I Couldn't Afford A Home In The U.S., So I Moved To Mexico WikiImages/ Pixabay

A record number of about 850 migrants died while they were attempting to enter the United States unlawfully from Mexico in the last 12 months.

Internal Border Patrol statistics revealed that at least 853 migrants died after they attempted to enter the United States illegally from Mexico in the last 12 months making this year the deadliest year for migrants. The figure is 56% higher than the previous record of 546 deaths, which was recorded by Border Patrol in the fiscal year 2021, Mexico News Daily reported.

Many migrants drowned and died in the Rio Grande, the river that divides Texas and Mexico.
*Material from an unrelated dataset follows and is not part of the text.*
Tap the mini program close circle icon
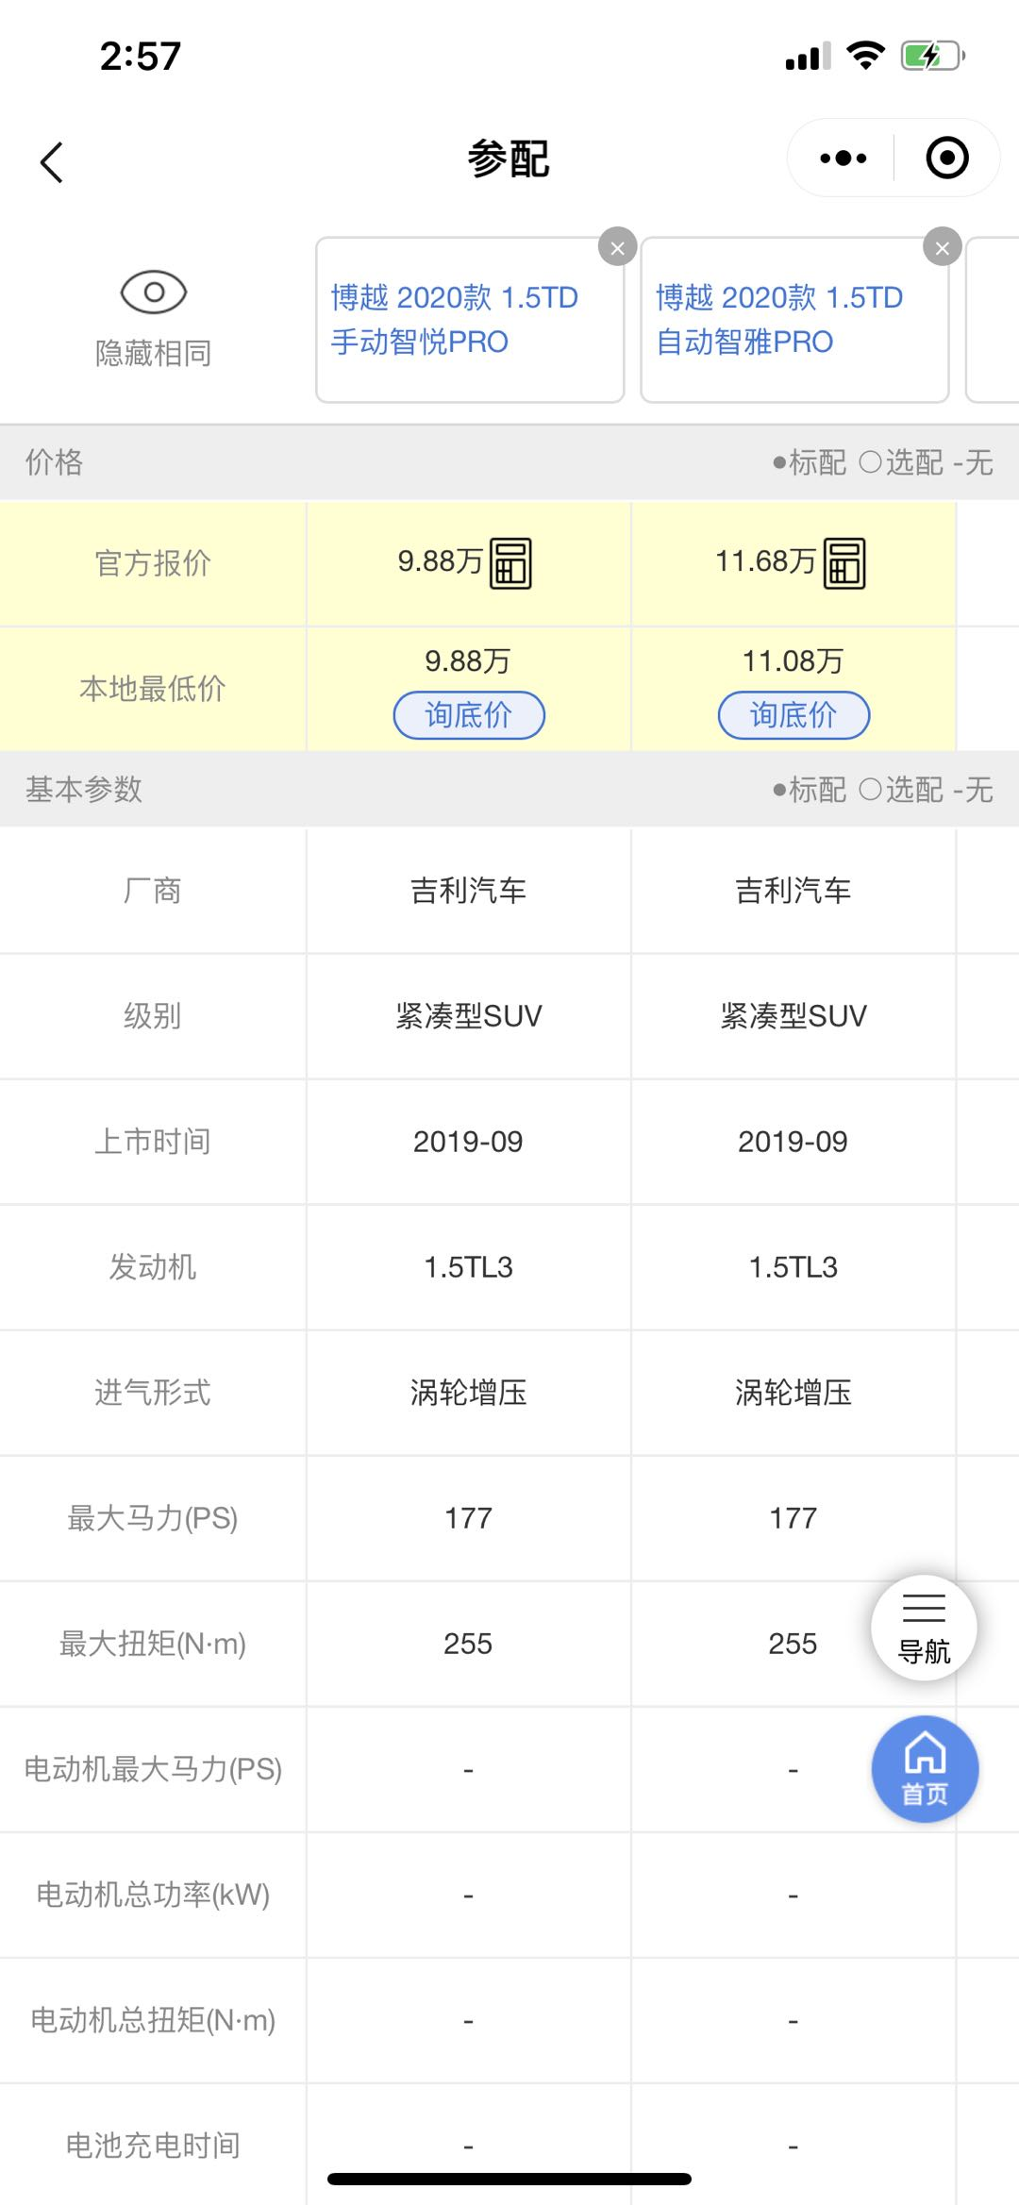The width and height of the screenshot is (1019, 2205). coord(947,159)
Meanwhile, many others died due to the extreme heat in the desert terrain along some parts of the U.S southern border. Many also reportedly died after falling from border barriers that they climbed to enter the U.S.

Rose Lee, the aunt of a Peruvian migrant who drowned in the Rio Grande along with eight others, said that her nephew traveled to the Mexico-U.S. border in pursuit of the “American dream.”
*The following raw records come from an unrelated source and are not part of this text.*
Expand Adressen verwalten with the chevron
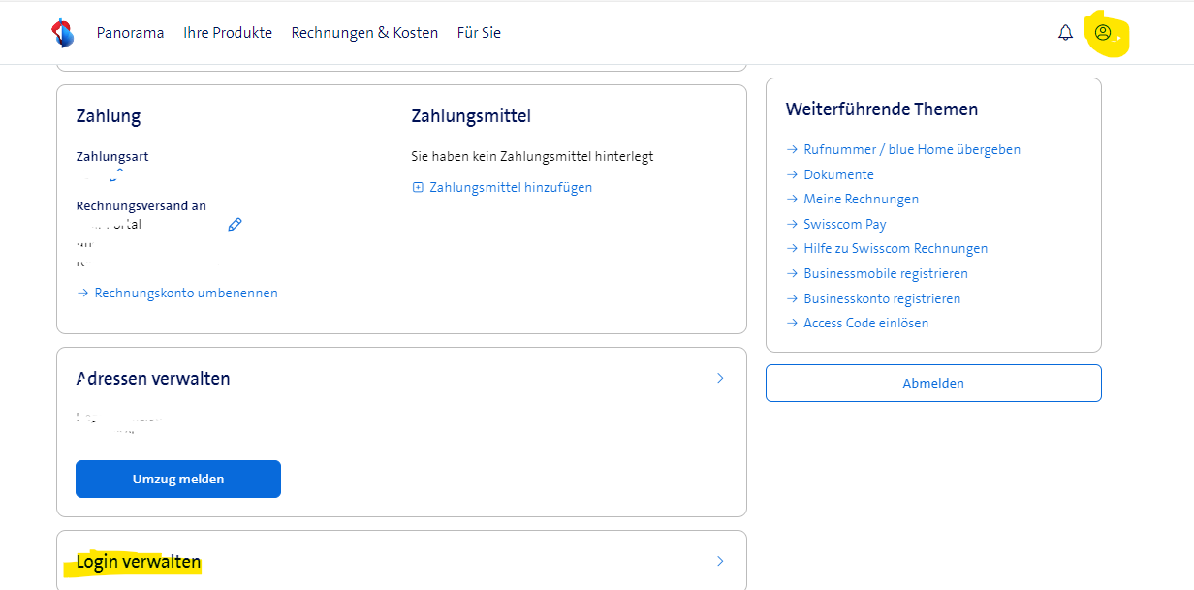The image size is (1194, 590). [719, 378]
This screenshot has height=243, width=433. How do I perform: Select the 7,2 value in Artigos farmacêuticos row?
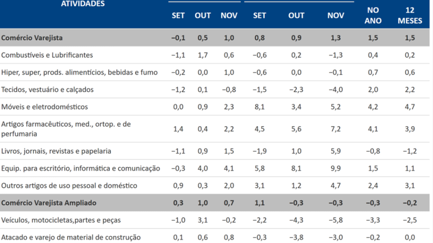(x=336, y=129)
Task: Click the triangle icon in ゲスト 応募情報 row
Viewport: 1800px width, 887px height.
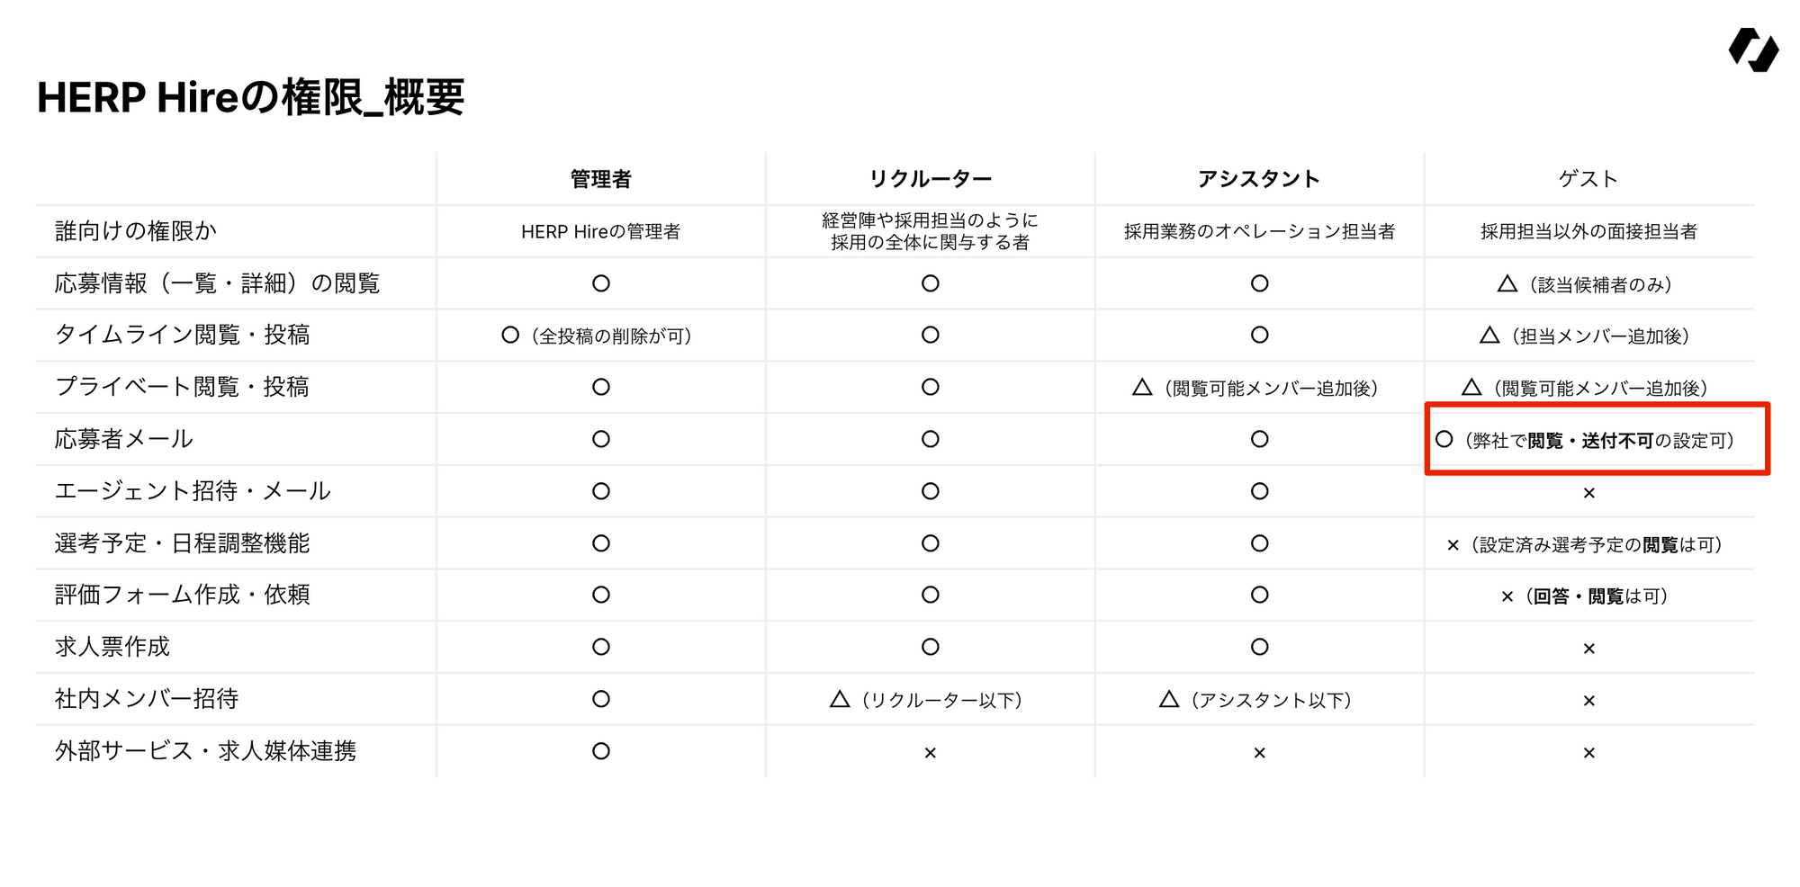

“My nephew’s death has left us devastated,” said Rose Lee, who lives in southern California. “It’s a very tragic death, to travel so far and die in an unknown place.”
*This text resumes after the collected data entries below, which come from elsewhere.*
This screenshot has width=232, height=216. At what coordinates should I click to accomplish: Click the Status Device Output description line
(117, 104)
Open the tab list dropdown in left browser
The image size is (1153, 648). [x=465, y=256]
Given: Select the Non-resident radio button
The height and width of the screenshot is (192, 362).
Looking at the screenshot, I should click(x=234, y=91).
“The terrain along the border is extreme, the summer heat is severe, and the miles of desert migrants must hike after crossing the border in many areas are unforgiving.” Cecilia Barreda, a spokeswoman for U.S. Customs and Border Protection, said.

Meanwhile, the immigration authorities said that the criminal organizations that smuggle migrants over the border are largely to blame for the increasing number of migrant deaths, NPR reported.

"Smuggling organizations are abandoning migrants in remote and dangerous areas, leading to a rise in the number of rescues but also tragically a rise in the number of deaths," they said.

Theresa Cardinal Brown, managing director of immigration and cross-border policy at the Washington D.C.-based Bipartisan Policy Center, blamed the high number of migrant deaths on the willingness of people to undertake dangerous journeys to escape from poverty and violence in their countries of origin.

"Desperate people do desperate things, and desperate things are often dangerous things,” said Cardinal Brown.

“Is there a role that U.S. policy plays? Well, yes. But there’s also the role of migrants in deciding to do this and the smugglers in encouraging it,” she added.